论文标题
富裕的国家和更富裕的代表
Richer Countries and Richer Representations
论文作者
论文摘要
我们检查了某些国家是否比其他国家更丰富地嵌入空间。我们发现,在培训语料库中名称频率低的国家更有可能被标记为子词,在嵌入空间上的语义上不太差异,并且不太可能正确预测:例如,加纳(正确的答案和唱片内的答案和播放内)并不预测,“生产最多的cocoa是[bask bask]。尽管这些性能差异和代表性危害是由于频率造成的,但我们发现频率与一个国家的GDP高度相关。因此,历史上的力量和财富不平等永久性。我们分析缓解策略的有效性;建议研究人员报告培训单词频率;并为社区推荐未来的工作,以定义和设计代表性保证。

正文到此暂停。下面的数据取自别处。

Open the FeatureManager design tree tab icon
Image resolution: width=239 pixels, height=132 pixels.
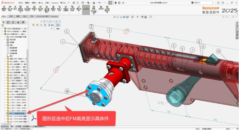[4, 22]
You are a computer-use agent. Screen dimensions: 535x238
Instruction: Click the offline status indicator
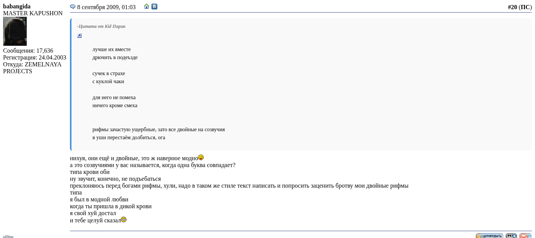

We examine whether some countries are more richly represented in embedding space than others. We find that countries whose names occur with low frequency in training corpora are more likely to be tokenized into subwords, are less semantically distinct in embedding space, and are less likely to be correctly predicted: e.g., Ghana (the correct answer and in-vocabulary) is not predicted for, "The country producing the most cocoa is [MASK].". Although these performance discrepancies and representational harms are due to frequency, we find that frequency is highly correlated with a country's GDP; thus perpetuating historic power and wealth inequalities. We analyze the effectiveness of mitigation strategies; recommend that researchers report training word frequencies; and recommend future work for the community to define and design representational guarantees.